● Set exercise:
Please print all of the data below word for word, leaving out the pictures.

● Supplied records:

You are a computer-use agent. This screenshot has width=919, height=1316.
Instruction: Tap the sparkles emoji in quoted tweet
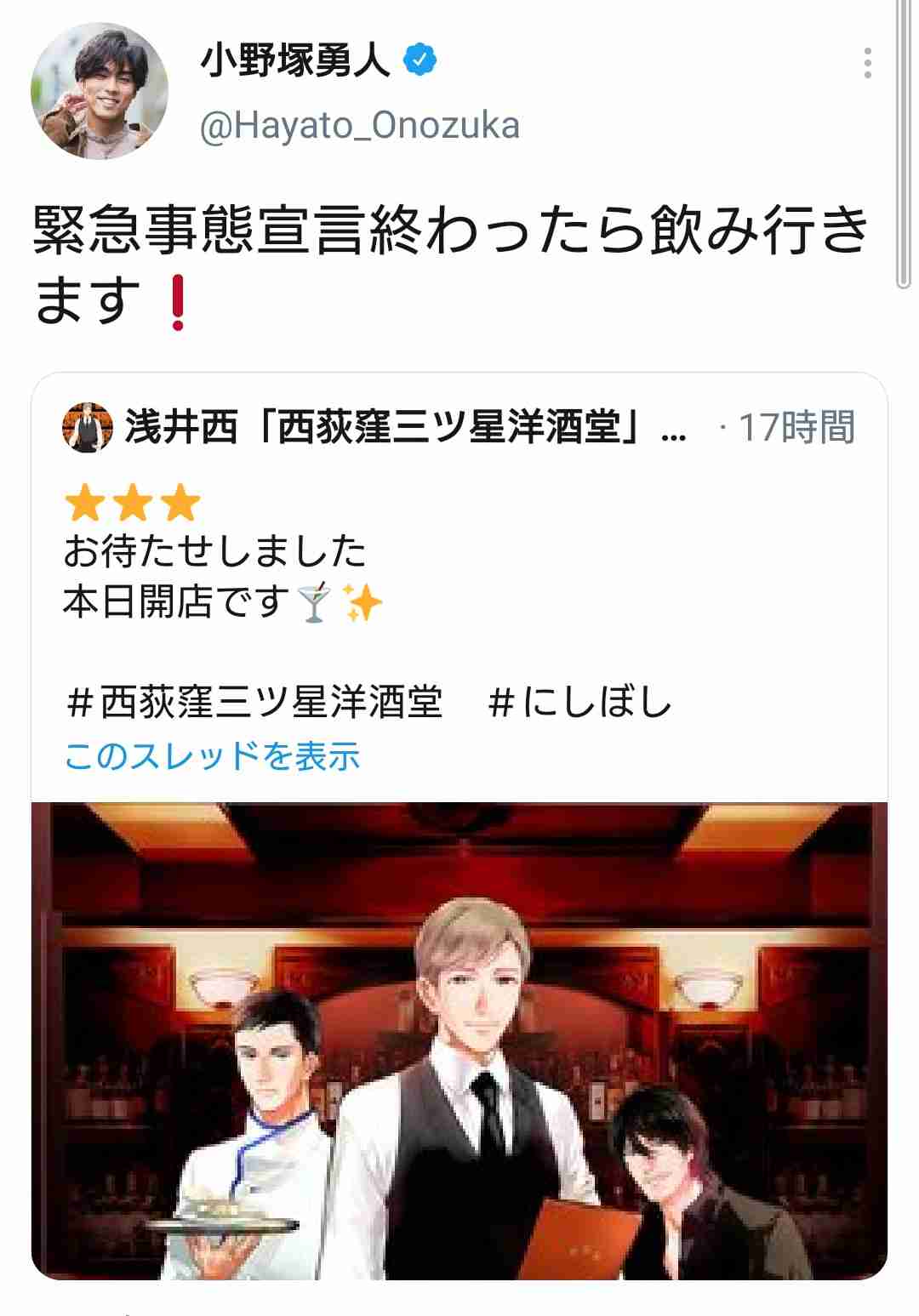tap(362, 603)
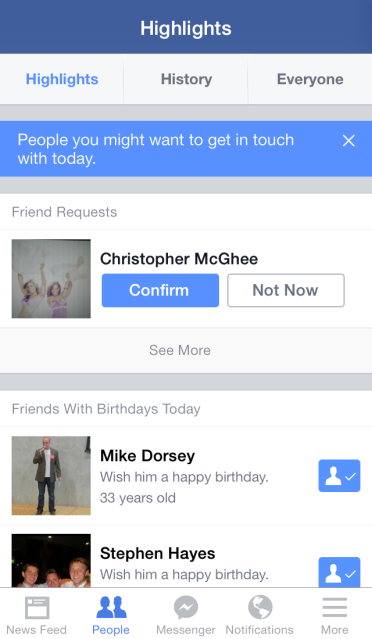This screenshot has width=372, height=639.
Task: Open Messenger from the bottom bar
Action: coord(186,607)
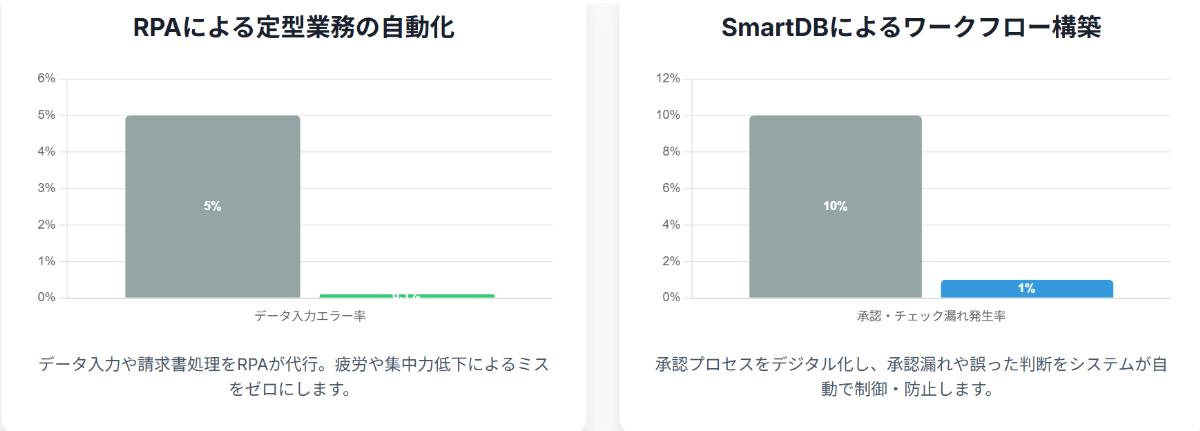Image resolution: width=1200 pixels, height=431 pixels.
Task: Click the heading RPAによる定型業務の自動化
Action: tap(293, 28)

● Result of the task:
You are a computer-use agent. This screenshot has width=919, height=1316.
Instruction: Tap the sparkles emoji in quoted tweet
tap(362, 603)
This screenshot has width=372, height=639.
Task: Open Messenger from the bottom bar
Action: coord(186,607)
Image resolution: width=1200 pixels, height=431 pixels.
Task: Click the heading RPAによる定型業務の自動化
Action: tap(293, 28)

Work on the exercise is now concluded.